I can’t lie, I was really looking forward to seeing the Adventurer’s Guild! It's such a standard RPG trope, it was hard not to want to see what it looked like in real life... or whatever this was?

It didn’t take long to get there. The whole town was only the equivalent of a few suburban residential street blocks long and wide, under a mile across. A LOT under a mile.

The Adventurer’s Guild was simply enormous. It was easily the biggest building in town, looking quite a lot like a small fort or castle, to be honest. Three stories high and with walls made of thick, grey stone, the front door was set back into an alcove almost twenty feet deep, and there was an actual portcullis at the front of the alcove! The walls of the alcove leading to the door were even lined with murder holes!

The only thing the building had for windows were tiny, barely enough for a bit of light and some air circulation, and covered in thick metal bars on the outside! The whole place just screamed that it was a fortress!

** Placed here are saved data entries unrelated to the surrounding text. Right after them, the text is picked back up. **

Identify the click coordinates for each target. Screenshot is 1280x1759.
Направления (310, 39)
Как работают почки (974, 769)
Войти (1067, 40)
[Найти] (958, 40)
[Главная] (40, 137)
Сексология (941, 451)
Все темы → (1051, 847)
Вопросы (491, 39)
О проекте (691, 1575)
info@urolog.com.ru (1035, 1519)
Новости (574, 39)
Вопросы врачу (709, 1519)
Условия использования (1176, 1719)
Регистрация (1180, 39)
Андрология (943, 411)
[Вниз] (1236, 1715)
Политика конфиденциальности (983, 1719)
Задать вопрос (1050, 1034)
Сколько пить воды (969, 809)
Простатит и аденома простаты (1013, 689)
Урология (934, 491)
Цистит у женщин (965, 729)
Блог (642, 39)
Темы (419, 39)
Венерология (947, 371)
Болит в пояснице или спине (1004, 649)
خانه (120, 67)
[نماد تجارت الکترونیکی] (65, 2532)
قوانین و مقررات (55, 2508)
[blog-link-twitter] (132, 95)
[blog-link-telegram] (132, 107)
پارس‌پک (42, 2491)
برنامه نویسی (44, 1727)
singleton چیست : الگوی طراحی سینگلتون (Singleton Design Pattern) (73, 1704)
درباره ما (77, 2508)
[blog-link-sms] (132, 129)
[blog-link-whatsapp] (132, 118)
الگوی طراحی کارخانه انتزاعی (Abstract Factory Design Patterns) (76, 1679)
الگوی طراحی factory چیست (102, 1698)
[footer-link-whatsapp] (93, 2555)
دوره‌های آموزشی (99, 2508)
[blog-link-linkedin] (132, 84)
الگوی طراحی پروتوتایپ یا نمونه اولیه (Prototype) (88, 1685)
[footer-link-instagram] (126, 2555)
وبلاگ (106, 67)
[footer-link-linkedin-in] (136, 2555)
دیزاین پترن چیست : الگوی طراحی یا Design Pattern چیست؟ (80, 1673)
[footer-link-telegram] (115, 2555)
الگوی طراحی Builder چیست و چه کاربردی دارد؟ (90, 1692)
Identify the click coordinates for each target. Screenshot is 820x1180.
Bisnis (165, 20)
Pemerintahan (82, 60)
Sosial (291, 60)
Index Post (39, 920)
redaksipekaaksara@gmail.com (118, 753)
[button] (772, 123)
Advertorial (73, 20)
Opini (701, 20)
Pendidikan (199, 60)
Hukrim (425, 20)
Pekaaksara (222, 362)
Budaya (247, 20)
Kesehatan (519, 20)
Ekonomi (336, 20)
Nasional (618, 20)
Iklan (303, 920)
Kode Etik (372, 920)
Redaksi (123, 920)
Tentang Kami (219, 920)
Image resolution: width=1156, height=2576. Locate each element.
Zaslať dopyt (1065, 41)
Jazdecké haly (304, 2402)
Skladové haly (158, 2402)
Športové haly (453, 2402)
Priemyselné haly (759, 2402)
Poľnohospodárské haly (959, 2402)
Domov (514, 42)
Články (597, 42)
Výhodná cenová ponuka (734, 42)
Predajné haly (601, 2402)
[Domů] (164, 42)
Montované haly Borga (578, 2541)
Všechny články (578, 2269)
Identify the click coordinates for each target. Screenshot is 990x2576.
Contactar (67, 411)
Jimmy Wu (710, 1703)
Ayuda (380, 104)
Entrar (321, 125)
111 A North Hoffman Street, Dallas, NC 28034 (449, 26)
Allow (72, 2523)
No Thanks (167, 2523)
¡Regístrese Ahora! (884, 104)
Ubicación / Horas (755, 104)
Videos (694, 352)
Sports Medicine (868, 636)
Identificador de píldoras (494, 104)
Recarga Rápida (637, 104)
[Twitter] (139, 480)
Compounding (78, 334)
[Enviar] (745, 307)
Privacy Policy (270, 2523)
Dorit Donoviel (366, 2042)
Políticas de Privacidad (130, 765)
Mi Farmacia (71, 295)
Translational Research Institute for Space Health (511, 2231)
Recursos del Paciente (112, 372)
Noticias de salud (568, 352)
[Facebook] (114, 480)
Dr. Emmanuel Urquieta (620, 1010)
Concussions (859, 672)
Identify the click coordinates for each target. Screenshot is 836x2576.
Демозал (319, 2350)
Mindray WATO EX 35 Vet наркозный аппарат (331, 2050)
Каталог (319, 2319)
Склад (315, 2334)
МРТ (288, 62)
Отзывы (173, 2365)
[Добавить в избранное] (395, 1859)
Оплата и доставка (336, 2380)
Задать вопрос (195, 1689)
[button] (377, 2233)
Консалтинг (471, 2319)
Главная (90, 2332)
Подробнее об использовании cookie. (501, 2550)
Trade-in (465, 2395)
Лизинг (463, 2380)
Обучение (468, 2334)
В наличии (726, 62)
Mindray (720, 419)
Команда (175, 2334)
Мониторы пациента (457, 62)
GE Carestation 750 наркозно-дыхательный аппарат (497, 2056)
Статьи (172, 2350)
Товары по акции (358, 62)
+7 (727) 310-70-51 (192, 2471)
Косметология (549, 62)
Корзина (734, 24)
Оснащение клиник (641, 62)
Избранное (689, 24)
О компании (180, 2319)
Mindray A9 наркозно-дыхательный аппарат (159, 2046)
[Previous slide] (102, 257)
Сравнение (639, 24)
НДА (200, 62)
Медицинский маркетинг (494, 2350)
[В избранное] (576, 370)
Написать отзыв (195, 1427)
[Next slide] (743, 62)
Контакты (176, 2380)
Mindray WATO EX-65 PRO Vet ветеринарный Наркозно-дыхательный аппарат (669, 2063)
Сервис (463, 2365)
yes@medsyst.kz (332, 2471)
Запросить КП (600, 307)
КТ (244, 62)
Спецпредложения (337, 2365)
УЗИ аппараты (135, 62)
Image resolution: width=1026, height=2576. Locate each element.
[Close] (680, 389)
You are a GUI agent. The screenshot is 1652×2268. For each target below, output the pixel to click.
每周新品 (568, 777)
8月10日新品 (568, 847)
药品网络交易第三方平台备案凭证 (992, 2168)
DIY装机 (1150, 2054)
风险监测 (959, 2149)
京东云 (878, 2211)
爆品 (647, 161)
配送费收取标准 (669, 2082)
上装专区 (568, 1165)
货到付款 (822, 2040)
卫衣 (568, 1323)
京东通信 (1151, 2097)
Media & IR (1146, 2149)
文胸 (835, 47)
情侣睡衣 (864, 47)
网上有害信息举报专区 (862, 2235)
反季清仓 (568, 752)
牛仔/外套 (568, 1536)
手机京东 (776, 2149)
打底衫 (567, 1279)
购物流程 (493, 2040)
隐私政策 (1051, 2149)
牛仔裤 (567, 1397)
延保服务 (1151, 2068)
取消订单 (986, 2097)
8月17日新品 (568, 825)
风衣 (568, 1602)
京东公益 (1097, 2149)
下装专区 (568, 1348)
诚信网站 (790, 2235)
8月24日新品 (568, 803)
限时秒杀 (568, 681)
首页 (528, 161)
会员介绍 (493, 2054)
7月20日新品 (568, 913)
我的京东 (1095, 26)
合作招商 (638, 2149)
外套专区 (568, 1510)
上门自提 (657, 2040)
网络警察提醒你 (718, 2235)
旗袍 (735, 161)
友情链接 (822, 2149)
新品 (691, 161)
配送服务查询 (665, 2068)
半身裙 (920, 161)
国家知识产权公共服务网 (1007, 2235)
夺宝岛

The Guild building itself was apparently one of the main points of contention between the mayor and the guild master. The mayor wanted it to be turned into the town hall, in other words, to take it for himself. The Guild building had apparently been there since before the walls of the town were even built, at least according to my guide, who scampered off back to the captain after he made sure that I’d gotten my 200 gold crowns.

It didn’t seem hard to understand why a local politician wouldn’t want an organization already made up of many of the strongest warriors and users of magic in town to have a damned castle! Particularly not one parked smack dab on one side of the central town square. Both practically and politically, it seems like a nightmare waiting to happen!